DATASET RECORDS Block Start

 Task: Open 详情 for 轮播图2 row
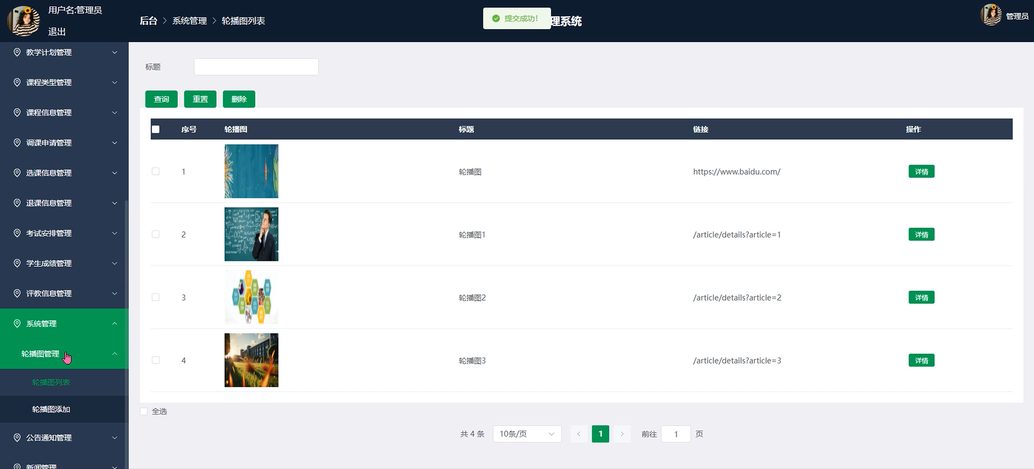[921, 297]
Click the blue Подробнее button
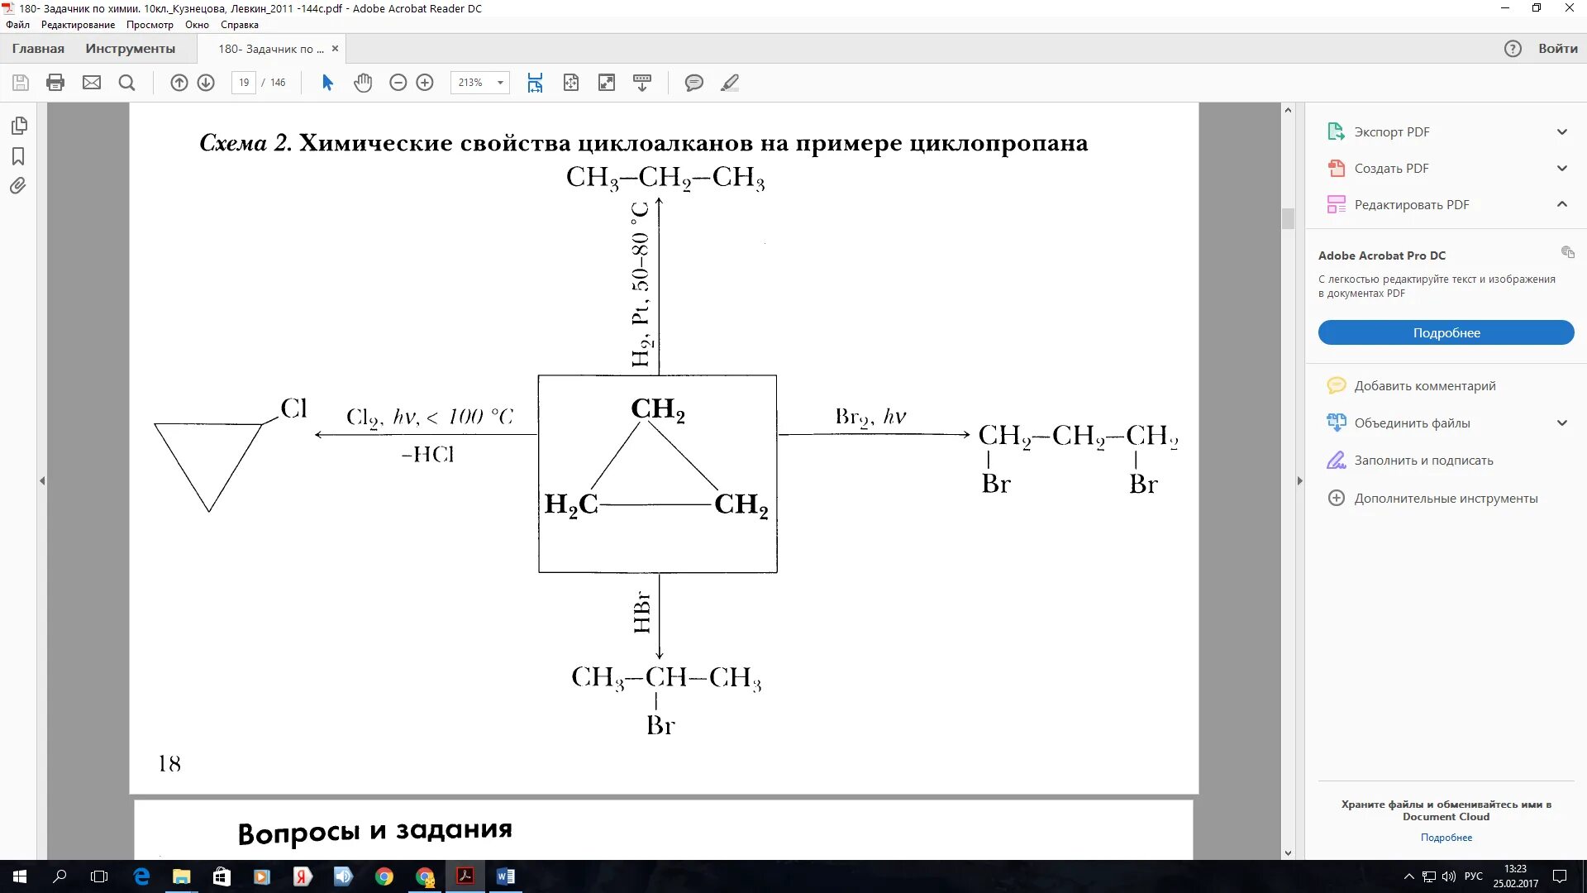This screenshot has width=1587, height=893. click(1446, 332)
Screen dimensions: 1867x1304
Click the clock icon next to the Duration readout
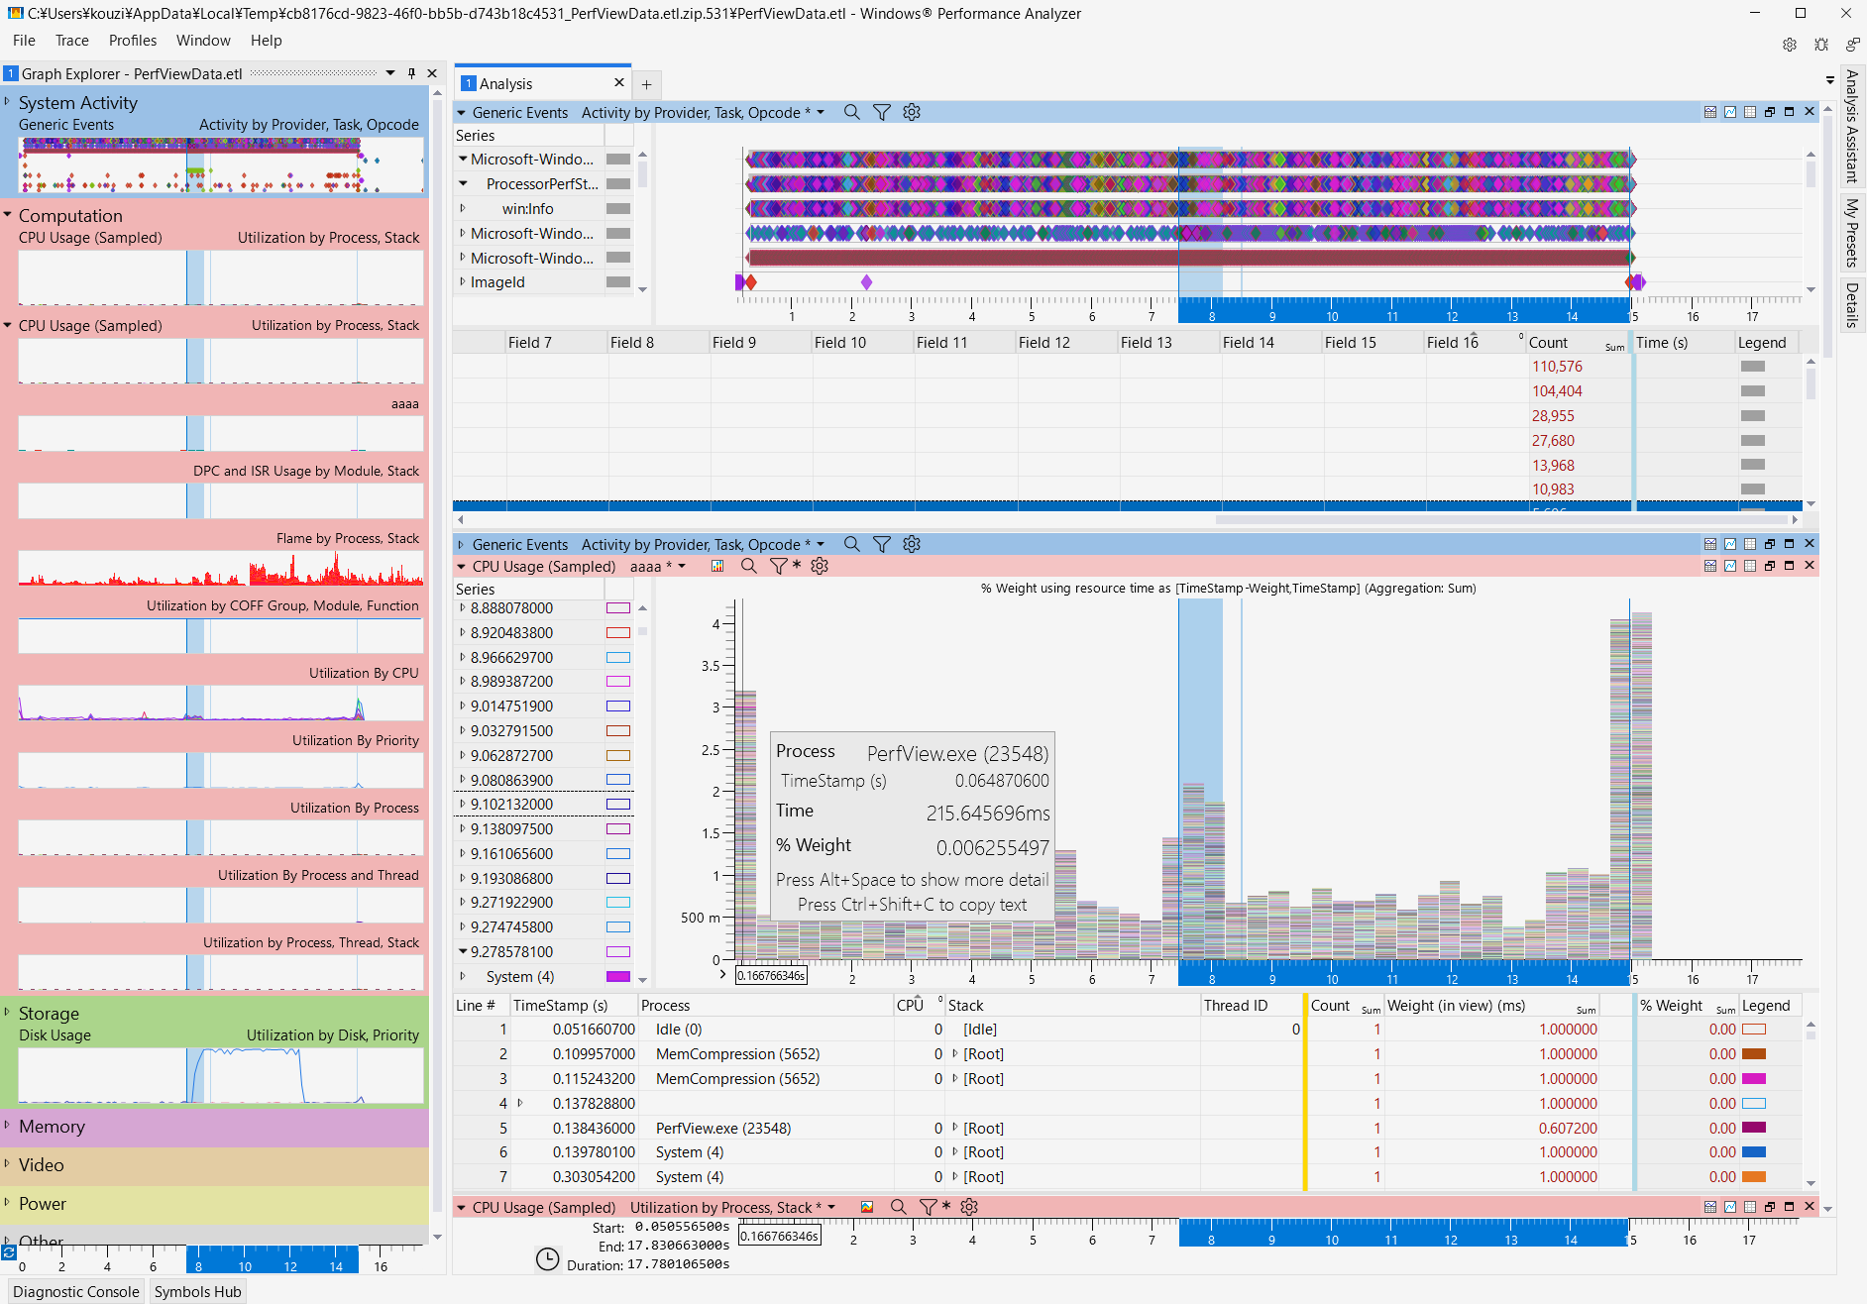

DATASET RECORDS Block End

- PROBLEM TO SOLVE:
After locating the line that holds "Screen dimensions: 1867x1304", output exactly the lines from it through the last line of the material above, inclusive, without pictures.

- SOLUTION:
Screen dimensions: 1867x1304
Click the clock icon next to the Duration readout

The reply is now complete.